It takes a freedom fighter like Dr. Bernice Johnson Reagon to explain just how the freedom songs of the 1960s worked.
While most of the lyrics to these precious melodies were forged during the fight for racial freedom in the 19th century, student activists sang them nearly 100 years later while being beaten, jailed and even slain during the fight for equality waged in the ’60s. The notorious Eugene “Bull” Connor, who arrested thousands of students for challenging the status quo of the Jim Crow South, reportedly even released a group of students from jail because he could not stand their singing.
A world renowned singer and founder of a capella group Sweet Honey in the Rock, Reagon knows the experience all too well.
In 1961, as a student at Albany State College in Albany, Ga., she and many others were arrested for protesting the arrest of another group of students who tried to purchase tickets from the white-only counter at a Trailways bus station. The arrest took place despite the fact that the U.S. attorney general at the time, Robert F. Kennedy, had issued a ruling that all interstate commerce companies were to use integrated facilities. It was the largest single arrest of American citizens in U.S. history.
Reagon was the featured speaker at “The Cultural Autobiography of a Freedom Singer,” an all-day event where she received an honorary doctorate from Berklee College of Music. The event was part of Berklee’s 15th Annual Liberal Arts Symposium. The liberal arts program offers insight into freedom songs through a curriculum intended to provide a cultural context for understanding the connection between music and society.
Berklee President Roger Brown cited Reagon’s contributions to society as one of the first organizers in Albany to register people in the black community to vote. This deed, and many others, motivated her to pursue the use of music as a tool for social change.
Standing at the podium, Reagon, a contralto, gave a lecture that wove song into with a tapestry of stories about freedom, justice and equality.
“I was born in singing,” she said, recalling her childhood in southwest Georgia — a place, she said, where song was as important as the meals people ate or the air they breathed.

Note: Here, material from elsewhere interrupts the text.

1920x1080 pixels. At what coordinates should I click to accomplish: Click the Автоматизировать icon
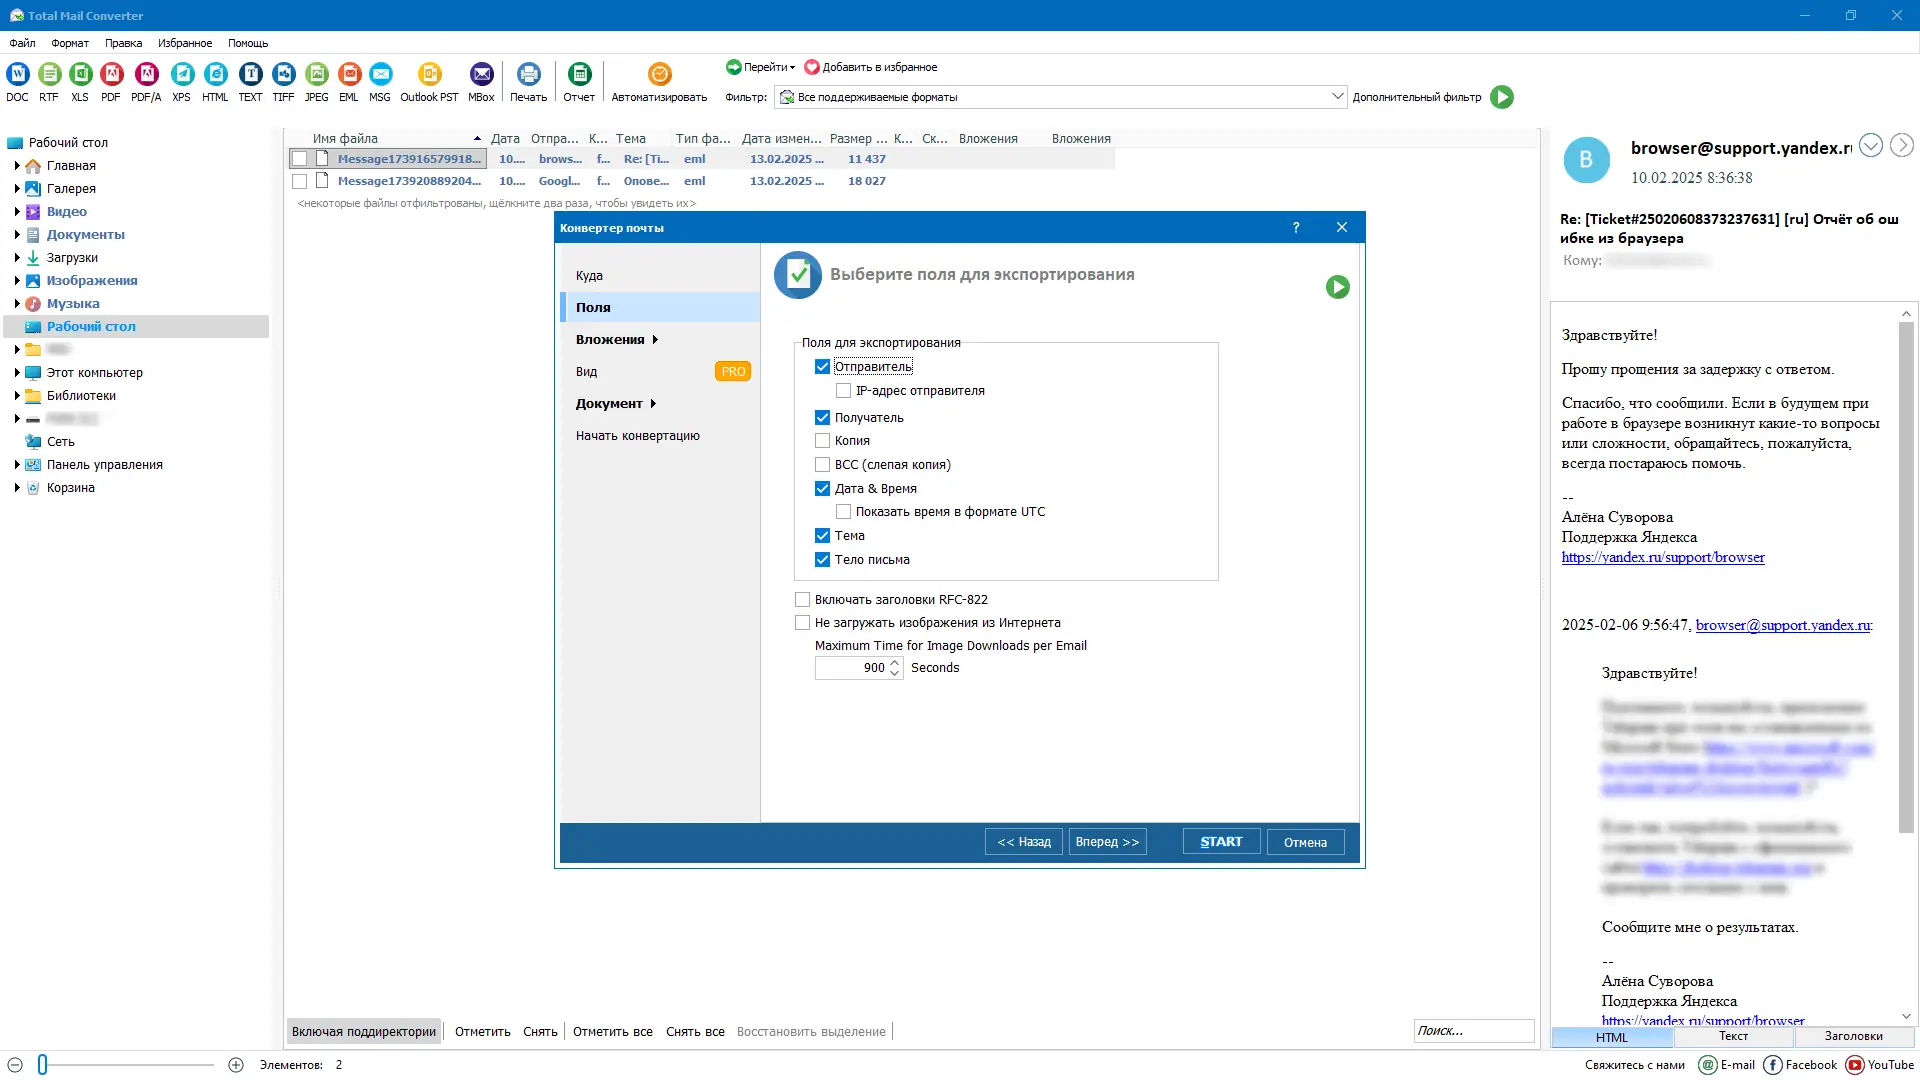click(659, 75)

“[People] never named the title of a certain group of songs,” she continued. “They said they were spirituals and they would say, ‘Sing that song about Daniel,’ and you just knew what to sing. It wasn’t until white people started to come into the communities [that anyone would] ask what the name of a song was.
“You would be absolutely shocked by the question. It was almost like someone asking you to name the sentence you just said.”
Reagon began to sing the African American spiritual “We’ll Stand the Storm.” She then asked the audience to chime in with her, with a chorus of voices rising to the occasion. At the end of the song, she talked about its meaning.
“‘Standing’ the storm means going through it,” she said. “You will get there when you get there, if you get there, but you are not promised relief. You are promised that there will be storms.”
Among her many accomplishments, Reagon is curator emeritus at the Smithsonian National Museum of American History, where she is on the planning committee for the building of the institution’s African American museum. She is also the cultural historian for the African American Lectionary, which can be found online at http://www.theafricanamericanlectionary.org.
Calling herself a “database,” Reagon said that her life is about the development of the freedom singer that she is, and that she enjoys using that development as a framework for communicating with contemporary audiences.
Reagon had the honor of singing at the Smithsonian National Postal Museum’s Inaugural Peace Ball celebrating the inauguration of President Barack Obama in January. She and her daughter, Toshi Reagon, sang four songs, including the popular “I Remember, I Believe.”
Asked if she felt the event marked another milestone in the fight for racial equality, she said it did. But she also joked that, in stark contrast to the dangerous battles of the civil rights era, the biggest threat that evening was whether or not the car that picked her up for the event would get through security.
“They had closed off all the streets that led to the event, and I got to the hall 30 minutes late,” she said. “By the time you got to where you were going, you were just so relieved to be there.”